Les incidents durant le passage de la torche à Paris et les déclarations de Nicolas Sarkozy évoquant la possibilité de ne pas assister à la cérémonie d'ouverture des Jeux olympiques (JO) de Pékin ont provoqué l'indignation dans une grande partie de l'opinion publique chinoise éduquée des grandes villes.
L'étalage sans complexe de ce nationalisme est cependant surtout le fait de la nouvelle génération : nés dans les années 1980, après le début de l'ouverture de la Chine au monde extérieur, passés à l'âge adulte dans un environnement bien plus favorable aux débats que leurs aînés, mieux éduqués et plus familiers qu'eux des nouvelles technologies, les jeunes réagissent au quart de tour à tout ce qui peut porter atteinte aux Jeux olympiques. "C'est une génération qui a grandi avec une idée différente de la Chine, et pour qui les JO sont un symbole fort. Ce sont leurs JO", estime le responsable d'un grand groupe français à Shanghaï.
Sur le campus de la China Eastern University de Shanghaï, Guo Ming estime que "ce qui s'est passé à Paris, c'est comme si vous aviez joué de la musique d'enterrement lors d'un mariage auquel vous auriez été invités".
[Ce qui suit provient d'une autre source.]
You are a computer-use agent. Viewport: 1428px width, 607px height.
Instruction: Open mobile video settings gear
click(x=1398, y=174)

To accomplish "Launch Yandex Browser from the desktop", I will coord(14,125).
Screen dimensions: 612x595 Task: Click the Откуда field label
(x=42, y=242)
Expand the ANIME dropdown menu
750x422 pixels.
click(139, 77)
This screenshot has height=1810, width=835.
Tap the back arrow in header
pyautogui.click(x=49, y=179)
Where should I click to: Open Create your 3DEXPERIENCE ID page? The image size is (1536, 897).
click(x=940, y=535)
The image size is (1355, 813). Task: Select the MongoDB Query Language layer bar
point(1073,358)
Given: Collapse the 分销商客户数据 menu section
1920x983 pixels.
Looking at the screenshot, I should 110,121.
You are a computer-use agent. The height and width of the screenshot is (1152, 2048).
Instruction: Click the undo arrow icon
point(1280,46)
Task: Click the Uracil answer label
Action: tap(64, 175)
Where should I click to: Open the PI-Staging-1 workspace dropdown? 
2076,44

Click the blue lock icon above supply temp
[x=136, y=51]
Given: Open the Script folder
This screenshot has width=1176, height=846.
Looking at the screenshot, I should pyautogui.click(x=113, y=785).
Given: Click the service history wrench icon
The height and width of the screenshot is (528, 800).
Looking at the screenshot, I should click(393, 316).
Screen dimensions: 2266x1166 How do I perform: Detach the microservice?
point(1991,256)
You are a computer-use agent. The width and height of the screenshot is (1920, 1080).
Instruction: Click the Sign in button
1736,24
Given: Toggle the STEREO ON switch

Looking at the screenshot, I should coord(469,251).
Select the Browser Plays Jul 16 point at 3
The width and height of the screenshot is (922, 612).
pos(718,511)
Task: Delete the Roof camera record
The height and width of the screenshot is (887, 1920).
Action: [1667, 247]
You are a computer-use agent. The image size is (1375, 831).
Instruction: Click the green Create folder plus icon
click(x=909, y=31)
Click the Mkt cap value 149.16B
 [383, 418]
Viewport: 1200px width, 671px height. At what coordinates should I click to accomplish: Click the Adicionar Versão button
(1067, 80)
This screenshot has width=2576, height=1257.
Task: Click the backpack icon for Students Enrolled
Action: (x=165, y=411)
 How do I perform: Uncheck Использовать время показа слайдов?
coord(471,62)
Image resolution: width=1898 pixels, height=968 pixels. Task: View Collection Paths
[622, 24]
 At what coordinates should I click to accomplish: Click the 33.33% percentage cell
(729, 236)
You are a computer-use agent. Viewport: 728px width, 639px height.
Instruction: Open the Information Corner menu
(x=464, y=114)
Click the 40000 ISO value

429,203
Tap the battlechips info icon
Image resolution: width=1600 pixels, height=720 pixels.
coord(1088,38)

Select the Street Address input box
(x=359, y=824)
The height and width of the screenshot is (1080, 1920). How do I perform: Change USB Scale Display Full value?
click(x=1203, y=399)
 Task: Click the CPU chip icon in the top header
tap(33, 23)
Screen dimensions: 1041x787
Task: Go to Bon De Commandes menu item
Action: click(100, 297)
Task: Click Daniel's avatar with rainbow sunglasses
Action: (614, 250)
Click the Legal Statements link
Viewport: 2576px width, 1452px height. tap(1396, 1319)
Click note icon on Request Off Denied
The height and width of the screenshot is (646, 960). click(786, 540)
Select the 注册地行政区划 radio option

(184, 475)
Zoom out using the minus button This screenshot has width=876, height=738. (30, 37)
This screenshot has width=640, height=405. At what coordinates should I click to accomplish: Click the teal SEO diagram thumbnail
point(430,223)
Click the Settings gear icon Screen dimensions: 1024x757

Violet Shen, qui étudie l'anglais, parle avec un remarquable accent américain et dit lire la presse étrangère, ne comprend pas ce que les Occidentaux reprochent à la Chine au Tibet : "Regardez comment les Chinois vivent aujourd'hui. On peut dire que notre vie est merveilleuse. Essayez d'imaginer comment était la Chine il y a cent ans, les changements qui ont eu lieu sont gigantesques."
Le front de la colère n'est pas aussi uni qu'il n'y paraît. Le jeune écrivain et coureur automobile Han Han s'est exprimé sur son blog contre le boycottage de Carrefour, fustigeant des actes qu'il juge "pathétiques". "Certaines personnes cherchent des noises à un supermarché ! Et tiennent pour des traîtres tous ceux qui ne font pas comme eux !", écrit-il avant d'interroger : "Pourquoi donc notre patriotisme est-il si fragile et si superficiel ?"
Sur le campus, un groupe de jeunes vend des tee-shirts sur lesquels apparaît le logo de MSN, suivi d'un coeur, et de "China" - une référence à l'affichage par des millions de Chinois de ces symboles au côté de leur nom tel qu'il apparaît quand ils sont en ligne sur le service de messagerie instantanée. Grands, bronzés et particulièrement joviaux, ils expliquent dans un anglais parfait qu'ils ont vécu quinze ans aux Etats-Unis.
Un peu plus tard, des policiers accourent et s'enquièrent de leurs noms et numéros de téléphone. "Ont-ils parlé de Carrefour ?", demandent-ils, ajoutant à notre attention, quand on leur dit être français : "Ne vous inquiétez pas, tout est sous contrôle."
Bruno Philip et Brice Pedroletti
Article paru dans l'édition du 25.04.08.